## Aim of the task
What the task needs is the data below, written out verbatim.

Saved data entries

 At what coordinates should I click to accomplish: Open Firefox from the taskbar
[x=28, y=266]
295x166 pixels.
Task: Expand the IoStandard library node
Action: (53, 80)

## Response to this task
 At what coordinates should I click to accomplish: Open Firefox from the taskbar
[x=28, y=266]
295x166 pixels.
Task: Expand the IoStandard library node
Action: (53, 80)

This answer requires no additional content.